After a stumbling start and encouraging recovery, Maritime has finally, authoritatively, hit its stride. Heresy And The Hotel Choir, the band’s third album, is the sound of a well-oiled machine operating at full capacity. It unfolds at a confident pace, easing in before exploding into a life-affirming second act and achieving the kind of compositional balance befitting a band that’s earned the right to measure its paces.

Maritime’s first offering, 2004’s Glass Floor, suffered under the weight of high expectations. The band was formed by ex-Promise Ring members Dan Didier and Davey von Bohlen with ex-Dismemberment Plan bassist Eric Axelson; their collective pedigree seemed a recipe for instant success. But Floor was not what had been anticipated, and was subsequently Pitchforked to death before the boys ever knew what hit them. Axelson left, but the remaining members hung together, hitting back ferociously with We, The Vehicles, one of 2006’s most heralded rock records. Didier and von Bohlen recruited occasional contributors Dan Hinz and Justin Klug to hit the road behind it and, after a year of touring, decided to take the lineup into the studio to collectively write and record Heresy—the first Maritime album to benefit from a cohesive, road-tested unit.

The results are powerful. Album centerpiece “Pearl”—a near-perfect nugget of disaffected pop, with chorused guitar arpeggios that recall the best work of Johnny Marr—is a fitting counterpoint to von Bohlen’s disillusioned rasping. “First Night On Earth” is the kind of ballad that should make the general public quickly forget about all the Maroon 5 tomfoolery currently clogging the airwaves. And the album’s last track, “Love Has Given Up,” is among the best—likely to be the most hop-skippity-jump take on the end of a relationship to come out of your speakers this year.

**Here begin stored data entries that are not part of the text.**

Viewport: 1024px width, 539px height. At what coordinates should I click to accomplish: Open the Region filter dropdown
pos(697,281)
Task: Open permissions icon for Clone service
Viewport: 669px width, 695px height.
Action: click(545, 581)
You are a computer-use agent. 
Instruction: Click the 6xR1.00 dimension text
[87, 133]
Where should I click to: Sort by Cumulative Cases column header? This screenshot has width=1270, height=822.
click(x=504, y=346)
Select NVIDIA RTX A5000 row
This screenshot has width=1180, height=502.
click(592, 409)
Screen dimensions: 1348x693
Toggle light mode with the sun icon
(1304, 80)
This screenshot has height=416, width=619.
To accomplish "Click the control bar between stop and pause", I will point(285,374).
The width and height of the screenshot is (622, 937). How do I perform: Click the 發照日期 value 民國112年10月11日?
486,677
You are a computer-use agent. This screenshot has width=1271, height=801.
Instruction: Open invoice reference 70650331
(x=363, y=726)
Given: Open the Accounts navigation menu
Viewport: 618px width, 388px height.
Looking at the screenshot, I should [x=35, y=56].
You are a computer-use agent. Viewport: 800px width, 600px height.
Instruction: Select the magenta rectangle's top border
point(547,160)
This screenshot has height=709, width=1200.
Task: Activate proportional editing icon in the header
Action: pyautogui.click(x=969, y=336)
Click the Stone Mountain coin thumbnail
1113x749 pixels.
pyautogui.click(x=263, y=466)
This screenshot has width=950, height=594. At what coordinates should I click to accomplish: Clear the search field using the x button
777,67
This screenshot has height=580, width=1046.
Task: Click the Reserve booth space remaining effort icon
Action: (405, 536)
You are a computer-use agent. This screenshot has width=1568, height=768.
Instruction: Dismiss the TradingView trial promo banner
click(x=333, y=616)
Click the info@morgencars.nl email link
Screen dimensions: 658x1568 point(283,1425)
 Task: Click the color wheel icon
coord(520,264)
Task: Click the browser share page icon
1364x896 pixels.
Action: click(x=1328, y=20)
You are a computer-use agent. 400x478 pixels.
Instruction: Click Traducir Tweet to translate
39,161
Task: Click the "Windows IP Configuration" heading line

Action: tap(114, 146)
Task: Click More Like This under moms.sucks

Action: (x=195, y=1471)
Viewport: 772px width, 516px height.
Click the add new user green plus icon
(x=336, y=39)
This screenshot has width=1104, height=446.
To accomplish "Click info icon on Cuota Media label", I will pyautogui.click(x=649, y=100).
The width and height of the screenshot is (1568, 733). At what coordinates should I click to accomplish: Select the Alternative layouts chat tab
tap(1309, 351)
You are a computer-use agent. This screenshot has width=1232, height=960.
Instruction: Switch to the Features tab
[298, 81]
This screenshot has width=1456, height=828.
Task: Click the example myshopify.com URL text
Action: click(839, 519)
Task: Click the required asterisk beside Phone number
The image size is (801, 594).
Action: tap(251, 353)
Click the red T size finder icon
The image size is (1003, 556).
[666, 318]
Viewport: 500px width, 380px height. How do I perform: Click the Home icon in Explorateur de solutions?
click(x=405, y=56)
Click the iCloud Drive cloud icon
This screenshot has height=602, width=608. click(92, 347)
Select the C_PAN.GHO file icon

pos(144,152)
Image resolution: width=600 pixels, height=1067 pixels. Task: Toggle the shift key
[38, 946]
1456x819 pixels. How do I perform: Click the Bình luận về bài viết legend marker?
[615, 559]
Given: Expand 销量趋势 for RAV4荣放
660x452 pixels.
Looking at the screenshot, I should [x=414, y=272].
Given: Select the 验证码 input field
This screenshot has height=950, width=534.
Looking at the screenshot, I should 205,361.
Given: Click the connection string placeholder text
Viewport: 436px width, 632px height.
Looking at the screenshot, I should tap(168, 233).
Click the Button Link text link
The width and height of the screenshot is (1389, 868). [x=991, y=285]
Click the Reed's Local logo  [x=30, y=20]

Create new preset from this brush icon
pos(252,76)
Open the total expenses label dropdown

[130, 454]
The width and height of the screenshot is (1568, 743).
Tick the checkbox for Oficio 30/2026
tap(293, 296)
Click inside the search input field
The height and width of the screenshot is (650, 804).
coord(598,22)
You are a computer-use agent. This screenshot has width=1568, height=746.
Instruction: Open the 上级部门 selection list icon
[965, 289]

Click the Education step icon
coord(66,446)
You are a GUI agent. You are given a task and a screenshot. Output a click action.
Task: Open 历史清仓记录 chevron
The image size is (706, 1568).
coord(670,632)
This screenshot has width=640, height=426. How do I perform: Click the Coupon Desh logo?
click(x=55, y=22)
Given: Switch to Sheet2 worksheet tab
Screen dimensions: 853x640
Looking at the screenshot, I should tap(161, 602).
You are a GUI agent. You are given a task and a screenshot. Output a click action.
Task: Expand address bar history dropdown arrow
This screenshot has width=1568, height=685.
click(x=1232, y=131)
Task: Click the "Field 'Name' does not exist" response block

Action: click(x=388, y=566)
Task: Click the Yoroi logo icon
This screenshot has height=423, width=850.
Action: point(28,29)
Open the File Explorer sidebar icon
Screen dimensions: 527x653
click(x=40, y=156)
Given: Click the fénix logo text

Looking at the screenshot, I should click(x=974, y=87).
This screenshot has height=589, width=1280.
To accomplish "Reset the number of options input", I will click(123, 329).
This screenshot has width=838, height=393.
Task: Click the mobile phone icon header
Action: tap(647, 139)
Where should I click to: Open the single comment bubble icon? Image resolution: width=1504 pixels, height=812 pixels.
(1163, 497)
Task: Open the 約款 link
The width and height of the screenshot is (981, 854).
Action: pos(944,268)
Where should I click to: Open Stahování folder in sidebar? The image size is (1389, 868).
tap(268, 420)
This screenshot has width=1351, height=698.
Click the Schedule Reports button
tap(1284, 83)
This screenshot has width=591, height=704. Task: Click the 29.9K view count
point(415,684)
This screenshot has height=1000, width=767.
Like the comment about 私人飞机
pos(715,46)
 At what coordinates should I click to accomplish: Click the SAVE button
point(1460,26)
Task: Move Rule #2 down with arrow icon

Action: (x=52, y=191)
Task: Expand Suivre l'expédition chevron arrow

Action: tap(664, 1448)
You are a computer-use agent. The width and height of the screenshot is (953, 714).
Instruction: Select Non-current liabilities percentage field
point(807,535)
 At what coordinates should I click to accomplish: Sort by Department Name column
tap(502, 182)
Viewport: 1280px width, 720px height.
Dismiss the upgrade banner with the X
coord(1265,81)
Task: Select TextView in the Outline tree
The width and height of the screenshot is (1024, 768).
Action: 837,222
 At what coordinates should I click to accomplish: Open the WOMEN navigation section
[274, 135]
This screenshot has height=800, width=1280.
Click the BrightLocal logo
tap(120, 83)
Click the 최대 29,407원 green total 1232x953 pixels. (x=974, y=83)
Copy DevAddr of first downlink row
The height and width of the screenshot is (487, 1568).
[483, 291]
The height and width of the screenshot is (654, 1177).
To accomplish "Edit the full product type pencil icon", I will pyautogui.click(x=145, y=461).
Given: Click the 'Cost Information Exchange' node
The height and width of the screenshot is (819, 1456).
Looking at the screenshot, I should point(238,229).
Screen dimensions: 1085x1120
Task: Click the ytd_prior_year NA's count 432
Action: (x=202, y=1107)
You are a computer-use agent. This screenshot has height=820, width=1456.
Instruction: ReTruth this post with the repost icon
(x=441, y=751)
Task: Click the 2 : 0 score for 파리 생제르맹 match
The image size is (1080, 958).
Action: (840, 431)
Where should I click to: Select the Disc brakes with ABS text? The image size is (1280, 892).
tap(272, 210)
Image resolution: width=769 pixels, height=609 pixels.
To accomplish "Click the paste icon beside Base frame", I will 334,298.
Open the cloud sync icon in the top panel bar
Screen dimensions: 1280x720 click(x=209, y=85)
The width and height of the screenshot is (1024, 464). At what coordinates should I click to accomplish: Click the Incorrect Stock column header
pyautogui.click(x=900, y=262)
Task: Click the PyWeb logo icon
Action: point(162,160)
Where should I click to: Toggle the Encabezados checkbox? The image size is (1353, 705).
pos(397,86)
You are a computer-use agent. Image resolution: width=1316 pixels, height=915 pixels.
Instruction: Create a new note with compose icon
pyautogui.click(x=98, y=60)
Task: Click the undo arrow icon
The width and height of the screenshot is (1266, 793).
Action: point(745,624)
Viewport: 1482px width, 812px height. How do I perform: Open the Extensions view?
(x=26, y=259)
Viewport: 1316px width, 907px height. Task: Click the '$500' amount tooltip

There is something uniquely “roomy” (as in, four musicians playing in a small space together, making eye contact) about the arrangements here. Heresy is delightfully bereft of studio excess; each member seems to always play exactly what the song requires, no more and no less. Von Bohlen has established an inner vernacular for the band, mentioning the effects of “too much of yesterday’s coffee,” and some mysterious business about “onionskins,” with a kind of subconscious recurrence that lends the album a well-defined sense of time and place. For Maritime, it is now and everything after.